Father's cousins raised turkeys. I can almost hear the conversation, 'We can't give our kid a small turkey. We've got to give him something decent. Put that one back, we'll give him something that's worth eating.' Every year my mother would ask for a smaller turkey. Every year we got a giant mutant. The biggest one was 23lb or around ten and a half kilos. Turkey should cook for 20 minutes a pound and twenty minutes over, or, in this case, eight hours. Mother was supposed to put the turkey in at 5am. It wouldn't fit in her small electric oven, she had to take all the shelves out, grease the sides and line the floor of the oven with foil.
Father always promised he would get to our house at a decent time. He always ended up staying for after hours drinking at the club. He always rolled in far too late and mother would be unimpressed waiting up for him as she had to be up at daft o'clock to wrestle with the turkey.
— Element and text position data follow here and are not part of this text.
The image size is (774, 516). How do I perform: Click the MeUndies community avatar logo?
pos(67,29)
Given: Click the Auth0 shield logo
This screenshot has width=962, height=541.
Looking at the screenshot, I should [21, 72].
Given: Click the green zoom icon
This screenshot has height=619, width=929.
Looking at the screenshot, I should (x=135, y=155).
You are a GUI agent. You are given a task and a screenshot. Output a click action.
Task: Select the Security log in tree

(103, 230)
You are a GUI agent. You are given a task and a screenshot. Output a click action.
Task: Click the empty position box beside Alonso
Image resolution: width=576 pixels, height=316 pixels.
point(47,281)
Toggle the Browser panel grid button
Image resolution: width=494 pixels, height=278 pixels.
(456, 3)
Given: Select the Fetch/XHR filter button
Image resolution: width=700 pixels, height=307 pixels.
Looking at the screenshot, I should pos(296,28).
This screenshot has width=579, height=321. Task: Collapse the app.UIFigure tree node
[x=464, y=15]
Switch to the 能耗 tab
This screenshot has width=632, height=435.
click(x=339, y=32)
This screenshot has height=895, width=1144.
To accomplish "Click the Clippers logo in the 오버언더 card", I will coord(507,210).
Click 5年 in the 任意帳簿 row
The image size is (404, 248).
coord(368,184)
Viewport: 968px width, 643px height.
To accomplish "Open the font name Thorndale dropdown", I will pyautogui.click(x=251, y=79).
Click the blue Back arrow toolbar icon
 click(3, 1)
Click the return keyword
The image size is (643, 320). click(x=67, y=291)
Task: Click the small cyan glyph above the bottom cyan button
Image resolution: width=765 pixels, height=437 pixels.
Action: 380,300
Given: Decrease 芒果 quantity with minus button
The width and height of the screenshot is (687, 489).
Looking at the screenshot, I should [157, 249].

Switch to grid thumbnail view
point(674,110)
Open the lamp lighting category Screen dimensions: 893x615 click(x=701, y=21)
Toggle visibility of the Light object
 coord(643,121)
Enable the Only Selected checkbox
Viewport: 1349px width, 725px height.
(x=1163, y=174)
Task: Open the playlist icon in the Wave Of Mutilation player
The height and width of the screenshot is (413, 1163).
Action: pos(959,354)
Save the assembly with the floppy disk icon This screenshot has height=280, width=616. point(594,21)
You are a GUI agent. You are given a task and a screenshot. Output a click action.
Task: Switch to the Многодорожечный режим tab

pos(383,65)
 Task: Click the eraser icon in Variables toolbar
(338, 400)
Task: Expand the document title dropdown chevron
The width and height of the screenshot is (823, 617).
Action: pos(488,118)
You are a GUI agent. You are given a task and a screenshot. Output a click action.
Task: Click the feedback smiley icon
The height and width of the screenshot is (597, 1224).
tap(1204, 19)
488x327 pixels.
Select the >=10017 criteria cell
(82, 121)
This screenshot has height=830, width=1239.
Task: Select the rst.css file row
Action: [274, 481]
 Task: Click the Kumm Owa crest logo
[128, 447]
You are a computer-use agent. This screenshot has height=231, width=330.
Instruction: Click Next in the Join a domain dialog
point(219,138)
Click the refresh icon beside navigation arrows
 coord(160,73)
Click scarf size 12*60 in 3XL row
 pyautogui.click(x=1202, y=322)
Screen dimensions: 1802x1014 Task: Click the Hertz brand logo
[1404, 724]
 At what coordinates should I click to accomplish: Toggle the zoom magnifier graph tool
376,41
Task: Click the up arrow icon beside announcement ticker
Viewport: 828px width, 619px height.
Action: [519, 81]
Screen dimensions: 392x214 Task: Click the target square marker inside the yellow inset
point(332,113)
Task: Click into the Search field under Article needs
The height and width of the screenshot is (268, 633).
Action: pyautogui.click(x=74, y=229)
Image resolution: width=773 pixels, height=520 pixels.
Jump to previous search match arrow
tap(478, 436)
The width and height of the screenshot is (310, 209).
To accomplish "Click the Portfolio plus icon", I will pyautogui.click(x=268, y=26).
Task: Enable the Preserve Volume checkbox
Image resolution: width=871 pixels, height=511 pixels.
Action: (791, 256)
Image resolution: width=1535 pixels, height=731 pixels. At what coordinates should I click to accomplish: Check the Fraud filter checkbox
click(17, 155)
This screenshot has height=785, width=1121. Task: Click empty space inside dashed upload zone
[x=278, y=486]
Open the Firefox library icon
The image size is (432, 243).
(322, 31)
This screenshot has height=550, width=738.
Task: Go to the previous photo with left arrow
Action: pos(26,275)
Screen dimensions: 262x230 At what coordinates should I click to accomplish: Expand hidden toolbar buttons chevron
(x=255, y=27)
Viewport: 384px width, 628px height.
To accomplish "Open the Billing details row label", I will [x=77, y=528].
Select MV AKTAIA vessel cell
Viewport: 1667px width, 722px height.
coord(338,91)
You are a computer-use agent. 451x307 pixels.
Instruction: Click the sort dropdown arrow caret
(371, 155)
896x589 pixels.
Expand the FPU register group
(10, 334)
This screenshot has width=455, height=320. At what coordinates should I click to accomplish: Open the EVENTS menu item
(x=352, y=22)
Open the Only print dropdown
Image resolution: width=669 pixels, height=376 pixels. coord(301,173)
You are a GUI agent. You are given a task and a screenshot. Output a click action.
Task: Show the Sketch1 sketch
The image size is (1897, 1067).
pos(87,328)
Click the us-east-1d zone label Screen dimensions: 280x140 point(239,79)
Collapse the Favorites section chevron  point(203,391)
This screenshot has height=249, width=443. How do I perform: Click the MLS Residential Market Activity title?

So when we came downstairs we would find father feeling fragile and mother feeling stressed and tired. Every year mother would complain bitterly about the (free) turkey. We didn't have a freezer and so vast amounts of turkey went to waste as mother wouldn't keep it more than three days. In those three days we ate TURKEY. My mother made the most amazing turkey scouse on the third day. I've never managed to get it right. Scouse is supposed to be a Liverpool dish, and it's really a poor man's dish - whatever meat is available plus whatever veggies or 'pot herbs' you could scrape together. To my mind, the quality of the scouse depends on the potatoes. They should be lovely and floury and disintegrating. Mother's turkey scouse was my favourite dish of the year. I've never managed to copy it.
So I'm happy to eat turkey at all sorts of times, but I prefer not to have it at Christmas. I'm also not looking forward to the sprouts but as bear and DH adore them I shall have a token sprout on my plate and shovel the rest onto theirs.
AND I'm really looking forward to Christmas. It doesn't matter what's on the plate. It's the love that's sitting round the table. I can remember the arguments and the grumbles, but I can also remember two people doing their frail best to get things right for their kids. That's more important than turkey.